The Central Bank published a Consultation on corporate governance requirements for investment firms (CP 94) on 5 May 2015. The Consultation is essentially a draft corporate governance code very similar to the Corporate Governance Code for Credit Institutions and Insurance Undertakings first introduced in 2011. In 2012 the Central Bank had conducted a thematic review of corporate governance in investment and stockbroking firms following which it issued nine recommendations focusing in particular upon corporate governance structures generally, board composition, the importance of appointing independent non-executive directors, the role of Chairman and CEO and roles of sub-committees.
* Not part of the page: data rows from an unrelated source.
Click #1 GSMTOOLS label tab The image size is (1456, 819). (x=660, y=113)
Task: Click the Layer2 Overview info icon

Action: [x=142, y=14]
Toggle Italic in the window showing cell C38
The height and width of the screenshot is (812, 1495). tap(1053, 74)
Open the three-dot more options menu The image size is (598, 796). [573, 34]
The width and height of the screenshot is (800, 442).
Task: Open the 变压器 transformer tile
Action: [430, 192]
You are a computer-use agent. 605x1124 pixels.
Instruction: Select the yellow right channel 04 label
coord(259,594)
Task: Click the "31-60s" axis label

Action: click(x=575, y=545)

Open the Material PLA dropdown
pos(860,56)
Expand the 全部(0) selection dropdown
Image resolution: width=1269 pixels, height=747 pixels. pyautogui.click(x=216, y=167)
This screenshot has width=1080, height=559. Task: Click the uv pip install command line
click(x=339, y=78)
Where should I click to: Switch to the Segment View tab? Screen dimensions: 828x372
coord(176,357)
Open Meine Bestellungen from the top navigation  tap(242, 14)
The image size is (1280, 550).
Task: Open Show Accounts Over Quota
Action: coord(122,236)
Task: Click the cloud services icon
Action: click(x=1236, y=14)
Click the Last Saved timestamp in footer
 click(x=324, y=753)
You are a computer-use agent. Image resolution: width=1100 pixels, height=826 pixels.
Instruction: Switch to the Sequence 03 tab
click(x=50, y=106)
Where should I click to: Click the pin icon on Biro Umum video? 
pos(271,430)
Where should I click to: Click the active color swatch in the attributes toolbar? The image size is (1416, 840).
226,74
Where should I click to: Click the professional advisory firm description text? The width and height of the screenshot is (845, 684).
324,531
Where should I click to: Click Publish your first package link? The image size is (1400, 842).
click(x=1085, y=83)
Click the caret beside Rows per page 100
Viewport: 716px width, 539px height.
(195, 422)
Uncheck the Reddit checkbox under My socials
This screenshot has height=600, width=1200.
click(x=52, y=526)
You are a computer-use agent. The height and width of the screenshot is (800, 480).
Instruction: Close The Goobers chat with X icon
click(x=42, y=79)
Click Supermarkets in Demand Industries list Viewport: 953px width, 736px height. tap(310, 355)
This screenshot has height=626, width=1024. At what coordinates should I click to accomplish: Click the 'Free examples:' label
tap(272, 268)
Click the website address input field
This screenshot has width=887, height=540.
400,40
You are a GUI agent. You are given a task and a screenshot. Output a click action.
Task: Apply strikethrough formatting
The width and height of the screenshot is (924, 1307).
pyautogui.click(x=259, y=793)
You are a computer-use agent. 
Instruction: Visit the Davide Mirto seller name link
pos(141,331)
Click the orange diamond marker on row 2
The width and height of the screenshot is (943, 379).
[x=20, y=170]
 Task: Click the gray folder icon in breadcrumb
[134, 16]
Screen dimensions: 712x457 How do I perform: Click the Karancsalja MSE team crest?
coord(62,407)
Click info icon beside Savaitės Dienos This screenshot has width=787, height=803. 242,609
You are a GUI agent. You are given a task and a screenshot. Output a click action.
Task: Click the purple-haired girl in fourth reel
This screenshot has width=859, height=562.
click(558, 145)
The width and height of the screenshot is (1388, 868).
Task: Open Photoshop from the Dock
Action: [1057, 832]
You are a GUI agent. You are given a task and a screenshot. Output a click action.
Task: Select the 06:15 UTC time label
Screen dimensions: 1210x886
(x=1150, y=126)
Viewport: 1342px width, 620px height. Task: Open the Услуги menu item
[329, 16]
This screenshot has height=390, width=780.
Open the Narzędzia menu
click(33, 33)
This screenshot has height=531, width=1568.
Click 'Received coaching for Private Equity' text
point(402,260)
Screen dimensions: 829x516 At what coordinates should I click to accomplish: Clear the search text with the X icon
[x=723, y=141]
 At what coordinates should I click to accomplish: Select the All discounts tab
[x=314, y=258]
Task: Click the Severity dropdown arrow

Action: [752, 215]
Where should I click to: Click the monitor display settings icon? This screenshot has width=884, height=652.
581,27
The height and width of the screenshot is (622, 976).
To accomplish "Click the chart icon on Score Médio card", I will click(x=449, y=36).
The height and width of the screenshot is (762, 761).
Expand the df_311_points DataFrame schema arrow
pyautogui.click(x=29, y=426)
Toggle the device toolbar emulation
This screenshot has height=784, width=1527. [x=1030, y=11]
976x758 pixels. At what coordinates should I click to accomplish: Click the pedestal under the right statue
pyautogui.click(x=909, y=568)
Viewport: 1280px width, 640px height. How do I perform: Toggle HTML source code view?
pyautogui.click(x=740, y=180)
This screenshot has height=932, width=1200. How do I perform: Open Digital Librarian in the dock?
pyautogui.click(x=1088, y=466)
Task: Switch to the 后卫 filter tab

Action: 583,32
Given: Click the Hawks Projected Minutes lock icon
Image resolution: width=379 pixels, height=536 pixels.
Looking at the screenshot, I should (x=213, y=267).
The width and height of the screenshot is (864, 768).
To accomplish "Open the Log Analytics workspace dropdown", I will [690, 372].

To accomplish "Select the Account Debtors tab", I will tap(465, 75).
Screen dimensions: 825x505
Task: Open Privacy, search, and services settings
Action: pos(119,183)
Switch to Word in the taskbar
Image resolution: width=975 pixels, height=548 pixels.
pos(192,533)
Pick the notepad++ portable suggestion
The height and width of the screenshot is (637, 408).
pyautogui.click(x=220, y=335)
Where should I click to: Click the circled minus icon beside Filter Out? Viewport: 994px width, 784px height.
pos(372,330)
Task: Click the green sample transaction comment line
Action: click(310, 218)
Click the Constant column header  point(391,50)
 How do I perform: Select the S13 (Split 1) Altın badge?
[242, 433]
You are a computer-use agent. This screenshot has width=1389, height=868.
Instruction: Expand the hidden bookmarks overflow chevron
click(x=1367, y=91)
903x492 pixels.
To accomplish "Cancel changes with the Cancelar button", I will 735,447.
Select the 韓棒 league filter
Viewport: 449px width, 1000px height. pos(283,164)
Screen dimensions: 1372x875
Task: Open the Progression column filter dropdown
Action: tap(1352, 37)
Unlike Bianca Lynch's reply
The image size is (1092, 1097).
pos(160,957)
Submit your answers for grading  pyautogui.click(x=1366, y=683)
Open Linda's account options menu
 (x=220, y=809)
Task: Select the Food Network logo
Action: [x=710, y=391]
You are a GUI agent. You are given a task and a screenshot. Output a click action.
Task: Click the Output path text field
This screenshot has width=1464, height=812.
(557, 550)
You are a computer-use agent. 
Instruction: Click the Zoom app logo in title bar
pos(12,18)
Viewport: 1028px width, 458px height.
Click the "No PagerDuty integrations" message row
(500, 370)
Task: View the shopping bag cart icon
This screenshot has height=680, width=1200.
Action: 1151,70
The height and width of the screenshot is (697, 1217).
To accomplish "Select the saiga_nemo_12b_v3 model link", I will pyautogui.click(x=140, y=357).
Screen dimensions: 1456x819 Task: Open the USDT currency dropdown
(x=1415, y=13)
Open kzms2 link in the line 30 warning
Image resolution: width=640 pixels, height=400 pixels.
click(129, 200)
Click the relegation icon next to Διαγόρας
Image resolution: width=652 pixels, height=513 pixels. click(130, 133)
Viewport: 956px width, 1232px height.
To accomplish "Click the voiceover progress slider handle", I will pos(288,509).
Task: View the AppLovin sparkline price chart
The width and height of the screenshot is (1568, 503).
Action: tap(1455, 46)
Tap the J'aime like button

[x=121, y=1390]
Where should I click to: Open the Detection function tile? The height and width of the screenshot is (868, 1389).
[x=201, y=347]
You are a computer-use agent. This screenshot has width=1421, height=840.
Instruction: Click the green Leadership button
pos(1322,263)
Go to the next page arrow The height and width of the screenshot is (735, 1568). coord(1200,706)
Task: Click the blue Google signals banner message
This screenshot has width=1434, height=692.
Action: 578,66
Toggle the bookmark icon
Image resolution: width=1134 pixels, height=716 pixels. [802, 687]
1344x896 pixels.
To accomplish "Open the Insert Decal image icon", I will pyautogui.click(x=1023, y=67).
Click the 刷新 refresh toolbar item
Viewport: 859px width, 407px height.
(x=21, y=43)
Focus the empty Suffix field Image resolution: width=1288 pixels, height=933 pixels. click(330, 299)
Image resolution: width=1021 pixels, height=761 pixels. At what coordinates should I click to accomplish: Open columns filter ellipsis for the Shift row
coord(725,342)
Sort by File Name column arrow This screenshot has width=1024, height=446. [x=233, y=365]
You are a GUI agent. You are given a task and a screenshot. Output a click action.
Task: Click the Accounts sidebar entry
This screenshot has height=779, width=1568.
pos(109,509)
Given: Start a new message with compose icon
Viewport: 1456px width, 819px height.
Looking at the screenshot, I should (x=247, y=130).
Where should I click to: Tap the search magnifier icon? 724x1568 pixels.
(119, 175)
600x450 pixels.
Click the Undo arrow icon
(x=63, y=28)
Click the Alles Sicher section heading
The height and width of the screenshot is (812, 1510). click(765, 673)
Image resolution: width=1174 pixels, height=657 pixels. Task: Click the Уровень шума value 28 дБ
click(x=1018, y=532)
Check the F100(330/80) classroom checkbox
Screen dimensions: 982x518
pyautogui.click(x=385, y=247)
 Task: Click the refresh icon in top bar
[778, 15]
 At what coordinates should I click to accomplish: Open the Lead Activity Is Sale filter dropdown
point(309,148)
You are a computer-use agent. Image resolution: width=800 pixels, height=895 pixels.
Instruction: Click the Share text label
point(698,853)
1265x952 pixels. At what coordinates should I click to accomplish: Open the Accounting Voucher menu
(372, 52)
Thus the terms of the draft Code should come as no shock to the industry.

The Central Bank is inviting responses to the Consultation by no later than 5 August 2015.

To whom will the code apply?
The Code will apply to all firms, licensed or authorised by the Central Bank under either the MiFID Regulations or as non-retail investment intermediaries under the Investment Intermediaries Act, 1995 (apart from fund depositaries and administrators covered by the IFIA voluntary Corporate Governance Code for fund services providers and firms designated as “low impact” under the Central Bank’s Probability Risk Impact System (“PRISM”). Low impact firms are however encouraged to adopt the requirements of the proposed Code and foreign incorporated subsidiaries of firms subject to the proposed Code will also be encouraged to adopt equivalent good corporate governance practices).   

Code highlights 
Highlights of the draft Code include:

Composition of Board
The firm must ensure that its Board is of sufficient size and expertise to oversee its operations. It must have a minimum of three directors (five in the case of PRISM High and Medium High firms), a majority of whom must be independent, non-executive directors (except in the case of groups, the majority of the Board may be composed of a combination of group directors and independent non-executive directors provided that in all cases the subsidiary must have at least one independent non-executive director (two in the case of PRISM High and Medium High firms). Two of the directors must be available to meet the Central Bank at short notice, one of whom must be an independent non-executive director or the Chairman. The number of directorships held by a director shall not affect his/her ability to discharge his/her role; however, there is no stated upper limit on the number of directorships a director may have. A formal review of Board membership must be carried out at least once every 3 years. PRISM High and Medium High firms must conduct a formal review of the Board and individual directors at least annually and an external valuation of the Board must be conducted every three years. If an independent non-executive director of a firm has been a member of the Board for nine years his/her continued membership must be formally reviewed. 

Chairman
The Chairman must be an independent non-executive director (save that, in the case of a firm which is a subsidiary, the Chairman may be a group director). The Chairman must be proposed for election or re-appointment on an annual basis. The prior approval of the Central Bank must be obtained prior to the Chairman taking on any other directorships (other than within a group), as the required time commitment may be significant. The role of Chairman and CEO must be split and no individual who has been the CEO, an executive director or a member of senior management of the firm during the previous five years may act as Chairman.

CEO
There is no requirement for the CEO to be a member of the Board (unlike in the case of credit institutions/insurance undertakings). The CEO’s contract must be reviewed by the Board on renewal and at least once every 5 years.

Board meetings
The Board must meet as often as it is appropriate to fulfil its responsibilities effectively and prudently and must meet at least 4 times per calendar year and at least once in every 6 month period.

Audit/Risk Committee
The Board must establish at a minimum, both an Audit and a Risk Committee, (unlike in the case of credit institutions and insurance undertakings, there is no legal requirement for a chief risk officer). Where a firm is part of a wider group which has a group audit committee and/or a group risk committee, it may rely on these committees provided that the Board is satisfied that they are appropriate to the specific circumstances of the firm and the Board has documented its assessment. The Audit and Risk Committee must have at least one shared member. The Audit Committee must be composed of non-executive directors, including at least one independent non-executive director. The Risk Committee must be composed of a majority of non-executive directors or independent non-executive directors or a combination of both. In the case of both committees, the Chairman must be an independent non-executive director. PRISM High Impact and Medium High Impact firms must also establish Remuneration and Nomination committees except where they are part of a wider group where remuneration and nomination committees already exist.

Compliance statement
The firm must submit a compliance statement to the Central Bank on an annual basis (or with such other frequency as the Central Bank may notify from time to time). The report shall include details of any material deviations from the Code, advising of the background to the deviation and the actual or proposed remedial action.